Pixel coordinate grounding data
<<<<
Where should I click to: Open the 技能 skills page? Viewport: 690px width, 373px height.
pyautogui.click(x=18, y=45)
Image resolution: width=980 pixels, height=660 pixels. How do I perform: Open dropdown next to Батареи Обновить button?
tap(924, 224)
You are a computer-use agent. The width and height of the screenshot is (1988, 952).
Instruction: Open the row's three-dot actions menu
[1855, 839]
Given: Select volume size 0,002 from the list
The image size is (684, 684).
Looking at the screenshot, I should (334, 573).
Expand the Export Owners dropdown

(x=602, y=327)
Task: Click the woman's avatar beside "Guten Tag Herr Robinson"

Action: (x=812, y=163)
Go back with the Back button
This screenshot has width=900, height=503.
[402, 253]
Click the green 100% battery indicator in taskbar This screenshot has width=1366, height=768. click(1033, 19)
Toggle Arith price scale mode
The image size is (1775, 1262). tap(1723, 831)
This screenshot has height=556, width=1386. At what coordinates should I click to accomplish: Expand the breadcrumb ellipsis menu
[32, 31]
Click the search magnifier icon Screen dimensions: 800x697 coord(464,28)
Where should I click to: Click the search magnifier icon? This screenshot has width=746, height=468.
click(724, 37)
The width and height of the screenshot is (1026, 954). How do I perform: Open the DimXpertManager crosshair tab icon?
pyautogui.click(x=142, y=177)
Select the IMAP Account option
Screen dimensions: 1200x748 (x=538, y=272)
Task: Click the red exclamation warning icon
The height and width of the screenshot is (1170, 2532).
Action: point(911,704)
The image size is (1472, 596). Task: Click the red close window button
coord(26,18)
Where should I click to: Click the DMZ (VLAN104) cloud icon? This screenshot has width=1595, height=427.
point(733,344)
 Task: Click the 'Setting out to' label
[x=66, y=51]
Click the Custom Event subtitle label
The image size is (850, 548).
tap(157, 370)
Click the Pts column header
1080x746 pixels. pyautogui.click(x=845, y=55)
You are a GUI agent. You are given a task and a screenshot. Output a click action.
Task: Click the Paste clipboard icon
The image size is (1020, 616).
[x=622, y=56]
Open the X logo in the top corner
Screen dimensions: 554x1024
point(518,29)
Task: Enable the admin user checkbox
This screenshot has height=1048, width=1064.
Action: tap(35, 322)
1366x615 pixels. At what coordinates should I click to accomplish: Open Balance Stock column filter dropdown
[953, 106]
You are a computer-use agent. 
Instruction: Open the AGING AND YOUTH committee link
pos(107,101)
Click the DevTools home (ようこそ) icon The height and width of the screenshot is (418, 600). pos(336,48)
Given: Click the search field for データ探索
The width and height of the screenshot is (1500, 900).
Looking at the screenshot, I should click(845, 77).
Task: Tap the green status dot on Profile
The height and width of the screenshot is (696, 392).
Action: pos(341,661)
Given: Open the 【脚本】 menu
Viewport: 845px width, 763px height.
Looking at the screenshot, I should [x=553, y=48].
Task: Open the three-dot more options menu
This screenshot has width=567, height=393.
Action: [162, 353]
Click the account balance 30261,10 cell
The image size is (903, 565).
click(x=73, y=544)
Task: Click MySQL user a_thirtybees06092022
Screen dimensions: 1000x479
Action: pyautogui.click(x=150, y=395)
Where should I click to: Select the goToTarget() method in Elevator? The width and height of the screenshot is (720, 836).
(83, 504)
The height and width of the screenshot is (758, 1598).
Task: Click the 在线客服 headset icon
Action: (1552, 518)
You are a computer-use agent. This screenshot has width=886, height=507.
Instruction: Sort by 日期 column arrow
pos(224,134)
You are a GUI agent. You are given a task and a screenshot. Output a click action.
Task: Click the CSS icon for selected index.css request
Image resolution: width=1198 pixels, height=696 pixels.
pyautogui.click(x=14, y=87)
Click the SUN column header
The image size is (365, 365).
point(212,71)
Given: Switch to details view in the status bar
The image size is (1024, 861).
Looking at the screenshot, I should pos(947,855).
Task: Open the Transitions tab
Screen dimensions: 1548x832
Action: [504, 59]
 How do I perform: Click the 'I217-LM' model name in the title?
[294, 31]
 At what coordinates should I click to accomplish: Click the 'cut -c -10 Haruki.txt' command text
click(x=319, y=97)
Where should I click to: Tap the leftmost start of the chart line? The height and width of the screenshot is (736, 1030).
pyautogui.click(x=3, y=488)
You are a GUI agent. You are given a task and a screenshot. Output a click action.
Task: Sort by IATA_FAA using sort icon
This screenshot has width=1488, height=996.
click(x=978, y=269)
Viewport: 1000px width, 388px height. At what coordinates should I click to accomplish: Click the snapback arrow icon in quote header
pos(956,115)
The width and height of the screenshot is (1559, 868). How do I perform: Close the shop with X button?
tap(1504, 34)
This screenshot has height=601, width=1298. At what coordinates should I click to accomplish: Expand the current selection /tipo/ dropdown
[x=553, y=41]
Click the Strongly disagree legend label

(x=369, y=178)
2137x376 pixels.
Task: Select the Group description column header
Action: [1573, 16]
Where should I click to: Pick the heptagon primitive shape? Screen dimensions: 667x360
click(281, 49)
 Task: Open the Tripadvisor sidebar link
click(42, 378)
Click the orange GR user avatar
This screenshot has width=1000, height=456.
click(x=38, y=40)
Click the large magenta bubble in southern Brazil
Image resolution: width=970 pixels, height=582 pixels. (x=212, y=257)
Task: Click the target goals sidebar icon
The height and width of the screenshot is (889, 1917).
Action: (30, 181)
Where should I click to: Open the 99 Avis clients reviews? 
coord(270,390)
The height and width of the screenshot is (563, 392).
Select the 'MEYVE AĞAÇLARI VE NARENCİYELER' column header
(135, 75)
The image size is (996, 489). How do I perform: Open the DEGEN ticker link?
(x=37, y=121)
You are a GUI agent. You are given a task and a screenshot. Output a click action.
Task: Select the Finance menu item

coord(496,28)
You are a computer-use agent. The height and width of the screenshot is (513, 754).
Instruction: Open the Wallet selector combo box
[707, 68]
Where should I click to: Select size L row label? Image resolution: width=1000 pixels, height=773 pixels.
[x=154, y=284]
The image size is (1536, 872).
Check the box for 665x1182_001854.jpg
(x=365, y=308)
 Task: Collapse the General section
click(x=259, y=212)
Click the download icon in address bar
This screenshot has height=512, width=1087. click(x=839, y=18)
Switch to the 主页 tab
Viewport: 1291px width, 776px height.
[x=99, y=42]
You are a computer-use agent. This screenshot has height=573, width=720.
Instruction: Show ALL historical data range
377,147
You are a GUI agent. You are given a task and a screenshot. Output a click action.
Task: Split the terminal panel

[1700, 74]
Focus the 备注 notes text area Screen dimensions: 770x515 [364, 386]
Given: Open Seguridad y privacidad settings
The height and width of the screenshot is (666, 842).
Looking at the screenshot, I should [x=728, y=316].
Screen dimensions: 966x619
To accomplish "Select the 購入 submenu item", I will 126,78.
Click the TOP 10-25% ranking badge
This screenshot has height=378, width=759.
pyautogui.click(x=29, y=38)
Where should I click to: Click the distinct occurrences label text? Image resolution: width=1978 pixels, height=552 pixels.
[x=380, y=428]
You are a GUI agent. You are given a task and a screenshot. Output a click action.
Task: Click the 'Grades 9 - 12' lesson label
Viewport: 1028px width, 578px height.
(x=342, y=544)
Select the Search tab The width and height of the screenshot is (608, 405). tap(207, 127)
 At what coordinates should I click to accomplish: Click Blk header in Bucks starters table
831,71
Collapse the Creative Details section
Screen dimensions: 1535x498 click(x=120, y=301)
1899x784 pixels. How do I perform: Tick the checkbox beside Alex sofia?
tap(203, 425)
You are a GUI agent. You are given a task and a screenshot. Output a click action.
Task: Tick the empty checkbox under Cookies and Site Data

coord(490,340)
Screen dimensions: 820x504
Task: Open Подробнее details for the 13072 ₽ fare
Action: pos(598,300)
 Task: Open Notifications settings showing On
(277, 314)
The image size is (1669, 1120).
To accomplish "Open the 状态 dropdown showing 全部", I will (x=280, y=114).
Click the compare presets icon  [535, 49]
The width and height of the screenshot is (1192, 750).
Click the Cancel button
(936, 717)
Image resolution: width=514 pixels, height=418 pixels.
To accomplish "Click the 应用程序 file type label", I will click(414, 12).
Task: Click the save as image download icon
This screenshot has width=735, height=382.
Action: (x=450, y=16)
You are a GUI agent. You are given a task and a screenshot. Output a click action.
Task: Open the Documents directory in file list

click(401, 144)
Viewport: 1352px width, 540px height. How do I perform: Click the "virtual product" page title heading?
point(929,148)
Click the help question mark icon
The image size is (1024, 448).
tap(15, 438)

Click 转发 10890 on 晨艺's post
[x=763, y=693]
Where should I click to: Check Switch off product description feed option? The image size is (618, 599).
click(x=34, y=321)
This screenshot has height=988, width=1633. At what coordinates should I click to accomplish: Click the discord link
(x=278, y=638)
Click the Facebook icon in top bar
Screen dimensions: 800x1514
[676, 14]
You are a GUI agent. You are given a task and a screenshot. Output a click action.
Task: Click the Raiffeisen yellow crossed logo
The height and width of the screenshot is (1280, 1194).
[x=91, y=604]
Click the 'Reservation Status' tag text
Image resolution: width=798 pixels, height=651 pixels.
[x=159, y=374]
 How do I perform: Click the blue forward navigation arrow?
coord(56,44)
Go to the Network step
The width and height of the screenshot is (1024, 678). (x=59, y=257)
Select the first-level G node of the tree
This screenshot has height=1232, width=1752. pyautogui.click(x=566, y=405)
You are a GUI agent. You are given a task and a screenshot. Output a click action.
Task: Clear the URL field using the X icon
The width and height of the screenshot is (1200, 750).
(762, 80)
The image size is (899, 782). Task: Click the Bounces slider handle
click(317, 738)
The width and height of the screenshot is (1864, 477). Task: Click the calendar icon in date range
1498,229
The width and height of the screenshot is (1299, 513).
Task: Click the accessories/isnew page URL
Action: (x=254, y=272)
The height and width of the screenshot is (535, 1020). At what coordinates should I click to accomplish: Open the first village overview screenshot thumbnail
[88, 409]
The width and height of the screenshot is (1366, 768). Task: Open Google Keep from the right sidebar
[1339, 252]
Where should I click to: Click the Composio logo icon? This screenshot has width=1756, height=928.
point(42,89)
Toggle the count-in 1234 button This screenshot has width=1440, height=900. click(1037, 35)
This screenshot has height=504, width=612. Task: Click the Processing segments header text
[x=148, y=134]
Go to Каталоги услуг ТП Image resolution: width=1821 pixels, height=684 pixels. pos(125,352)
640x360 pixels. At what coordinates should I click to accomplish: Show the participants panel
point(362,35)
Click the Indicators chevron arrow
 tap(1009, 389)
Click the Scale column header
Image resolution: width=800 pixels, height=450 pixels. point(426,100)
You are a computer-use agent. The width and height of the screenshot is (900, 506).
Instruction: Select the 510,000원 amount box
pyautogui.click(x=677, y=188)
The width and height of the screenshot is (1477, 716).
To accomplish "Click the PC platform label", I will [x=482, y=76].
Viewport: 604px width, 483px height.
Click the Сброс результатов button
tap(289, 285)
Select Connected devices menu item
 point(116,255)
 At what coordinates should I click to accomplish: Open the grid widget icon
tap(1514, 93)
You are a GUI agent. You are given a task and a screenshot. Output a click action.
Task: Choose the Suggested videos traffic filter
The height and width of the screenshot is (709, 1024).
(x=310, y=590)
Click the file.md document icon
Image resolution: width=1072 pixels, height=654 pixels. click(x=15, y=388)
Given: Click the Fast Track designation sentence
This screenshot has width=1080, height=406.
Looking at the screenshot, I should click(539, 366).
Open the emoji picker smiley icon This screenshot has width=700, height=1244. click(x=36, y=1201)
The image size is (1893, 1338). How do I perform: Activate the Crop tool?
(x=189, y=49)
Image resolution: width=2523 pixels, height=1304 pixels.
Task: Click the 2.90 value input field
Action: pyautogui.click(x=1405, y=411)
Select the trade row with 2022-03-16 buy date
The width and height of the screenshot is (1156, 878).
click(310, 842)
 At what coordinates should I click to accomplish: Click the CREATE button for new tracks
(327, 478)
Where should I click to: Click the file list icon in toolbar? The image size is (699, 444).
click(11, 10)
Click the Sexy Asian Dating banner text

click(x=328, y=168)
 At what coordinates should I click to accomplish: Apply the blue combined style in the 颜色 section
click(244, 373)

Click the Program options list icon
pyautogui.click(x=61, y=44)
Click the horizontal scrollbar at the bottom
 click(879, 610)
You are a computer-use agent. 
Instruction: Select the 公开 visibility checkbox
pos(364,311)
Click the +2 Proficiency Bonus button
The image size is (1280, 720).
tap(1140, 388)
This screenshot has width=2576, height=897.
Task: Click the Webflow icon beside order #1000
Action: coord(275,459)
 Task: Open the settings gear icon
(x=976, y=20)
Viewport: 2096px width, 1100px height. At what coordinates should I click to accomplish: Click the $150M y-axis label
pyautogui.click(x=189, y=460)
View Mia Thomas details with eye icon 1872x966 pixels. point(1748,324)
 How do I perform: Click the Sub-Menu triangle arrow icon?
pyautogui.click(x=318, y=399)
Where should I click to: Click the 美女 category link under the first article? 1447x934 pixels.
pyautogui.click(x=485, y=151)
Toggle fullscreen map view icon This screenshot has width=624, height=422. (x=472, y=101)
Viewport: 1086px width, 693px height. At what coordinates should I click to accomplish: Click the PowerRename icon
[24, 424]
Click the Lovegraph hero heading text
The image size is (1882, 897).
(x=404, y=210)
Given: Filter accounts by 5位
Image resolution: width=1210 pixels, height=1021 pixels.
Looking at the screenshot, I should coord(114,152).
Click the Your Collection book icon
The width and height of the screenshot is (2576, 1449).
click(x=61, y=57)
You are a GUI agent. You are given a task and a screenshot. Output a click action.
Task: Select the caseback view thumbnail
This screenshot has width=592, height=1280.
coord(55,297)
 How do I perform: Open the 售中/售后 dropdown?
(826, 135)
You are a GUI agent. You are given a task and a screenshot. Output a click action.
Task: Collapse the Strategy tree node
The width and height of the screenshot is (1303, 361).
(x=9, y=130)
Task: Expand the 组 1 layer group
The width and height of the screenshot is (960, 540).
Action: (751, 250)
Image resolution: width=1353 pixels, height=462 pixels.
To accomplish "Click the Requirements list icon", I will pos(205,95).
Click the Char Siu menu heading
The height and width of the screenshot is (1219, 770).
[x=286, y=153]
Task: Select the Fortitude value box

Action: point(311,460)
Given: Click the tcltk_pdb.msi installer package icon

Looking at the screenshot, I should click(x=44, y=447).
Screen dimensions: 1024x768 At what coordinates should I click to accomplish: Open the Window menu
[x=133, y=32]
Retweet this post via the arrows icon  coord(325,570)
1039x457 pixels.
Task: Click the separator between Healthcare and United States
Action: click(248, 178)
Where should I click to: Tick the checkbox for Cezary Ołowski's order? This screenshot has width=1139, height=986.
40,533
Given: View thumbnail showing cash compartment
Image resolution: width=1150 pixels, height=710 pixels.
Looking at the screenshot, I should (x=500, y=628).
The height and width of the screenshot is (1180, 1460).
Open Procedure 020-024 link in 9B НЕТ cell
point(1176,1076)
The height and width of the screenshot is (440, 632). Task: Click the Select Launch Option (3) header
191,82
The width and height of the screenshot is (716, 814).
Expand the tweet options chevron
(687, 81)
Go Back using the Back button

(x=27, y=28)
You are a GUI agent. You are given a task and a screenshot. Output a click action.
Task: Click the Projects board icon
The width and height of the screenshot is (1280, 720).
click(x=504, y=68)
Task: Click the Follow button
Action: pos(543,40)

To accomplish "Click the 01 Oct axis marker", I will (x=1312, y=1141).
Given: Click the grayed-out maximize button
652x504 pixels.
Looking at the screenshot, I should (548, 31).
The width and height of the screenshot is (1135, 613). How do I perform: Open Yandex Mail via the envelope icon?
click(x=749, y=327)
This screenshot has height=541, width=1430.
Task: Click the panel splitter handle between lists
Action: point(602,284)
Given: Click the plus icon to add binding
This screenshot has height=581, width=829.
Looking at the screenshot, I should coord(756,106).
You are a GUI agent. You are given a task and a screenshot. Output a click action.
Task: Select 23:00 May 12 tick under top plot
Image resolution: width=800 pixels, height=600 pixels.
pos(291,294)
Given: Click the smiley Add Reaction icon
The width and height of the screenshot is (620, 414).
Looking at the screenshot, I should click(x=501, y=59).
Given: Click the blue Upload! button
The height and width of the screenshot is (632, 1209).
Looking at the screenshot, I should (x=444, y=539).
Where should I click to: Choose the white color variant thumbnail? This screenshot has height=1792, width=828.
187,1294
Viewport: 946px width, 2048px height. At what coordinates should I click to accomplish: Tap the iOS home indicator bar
>>>>
__Work required__:
Please find every line in the records that contains the word "computer", and copy it out.

__Final answer__:
You are a computer-use agent. The width and height of the screenshot is (1988, 952).
You are a computer-use agent. 
You are a computer-use agent. This screenshot has width=886, height=507.
You are a computer-use agent. The height and width of the screenshot is (513, 754).
You are a computer-use agent. This screenshot has height=573, width=720.
You are a computer-use agent. The width and height of the screenshot is (900, 506).
You are a computer-use agent. 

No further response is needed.